--- WORK REQUIRED ---
Starting at the line that contains "Where should I" in the listing below, write out every line word for word until you have written the line that contains "The width and height of the screenshot is (914, 422).".

==============================

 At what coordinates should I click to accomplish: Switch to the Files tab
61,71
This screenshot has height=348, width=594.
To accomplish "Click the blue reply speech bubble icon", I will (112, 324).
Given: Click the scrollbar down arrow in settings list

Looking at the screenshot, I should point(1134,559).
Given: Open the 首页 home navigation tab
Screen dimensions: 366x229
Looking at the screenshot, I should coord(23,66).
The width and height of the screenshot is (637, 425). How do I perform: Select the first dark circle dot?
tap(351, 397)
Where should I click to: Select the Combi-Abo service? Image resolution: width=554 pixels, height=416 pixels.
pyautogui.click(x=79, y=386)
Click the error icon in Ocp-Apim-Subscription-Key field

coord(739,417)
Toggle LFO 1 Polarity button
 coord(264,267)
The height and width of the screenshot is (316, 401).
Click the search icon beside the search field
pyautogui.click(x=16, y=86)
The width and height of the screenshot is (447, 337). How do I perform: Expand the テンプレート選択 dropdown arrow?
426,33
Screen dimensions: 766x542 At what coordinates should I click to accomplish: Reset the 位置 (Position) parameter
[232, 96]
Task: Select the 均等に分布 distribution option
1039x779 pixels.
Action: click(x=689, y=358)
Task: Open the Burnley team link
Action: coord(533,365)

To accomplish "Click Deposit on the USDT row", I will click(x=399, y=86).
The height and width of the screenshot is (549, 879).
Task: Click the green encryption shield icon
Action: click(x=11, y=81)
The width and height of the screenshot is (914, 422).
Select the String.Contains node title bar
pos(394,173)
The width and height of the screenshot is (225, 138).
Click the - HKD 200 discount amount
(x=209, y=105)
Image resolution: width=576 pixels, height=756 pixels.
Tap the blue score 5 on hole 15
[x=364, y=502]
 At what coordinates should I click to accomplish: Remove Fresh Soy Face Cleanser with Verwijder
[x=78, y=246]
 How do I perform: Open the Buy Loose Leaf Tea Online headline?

==============================

--- REPLY TO THE EXERCISE ---
Where should I click to: Select the Combi-Abo service? Image resolution: width=554 pixels, height=416 pixels.
pyautogui.click(x=79, y=386)
Click the error icon in Ocp-Apim-Subscription-Key field

coord(739,417)
Toggle LFO 1 Polarity button
 coord(264,267)
The height and width of the screenshot is (316, 401).
Click the search icon beside the search field
pyautogui.click(x=16, y=86)
The width and height of the screenshot is (447, 337). How do I perform: Expand the テンプレート選択 dropdown arrow?
426,33
Screen dimensions: 766x542 At what coordinates should I click to accomplish: Reset the 位置 (Position) parameter
[232, 96]
Task: Select the 均等に分布 distribution option
1039x779 pixels.
Action: click(x=689, y=358)
Task: Open the Burnley team link
Action: coord(533,365)

To accomplish "Click Deposit on the USDT row", I will click(x=399, y=86).
The height and width of the screenshot is (549, 879).
Task: Click the green encryption shield icon
Action: click(x=11, y=81)
The width and height of the screenshot is (914, 422).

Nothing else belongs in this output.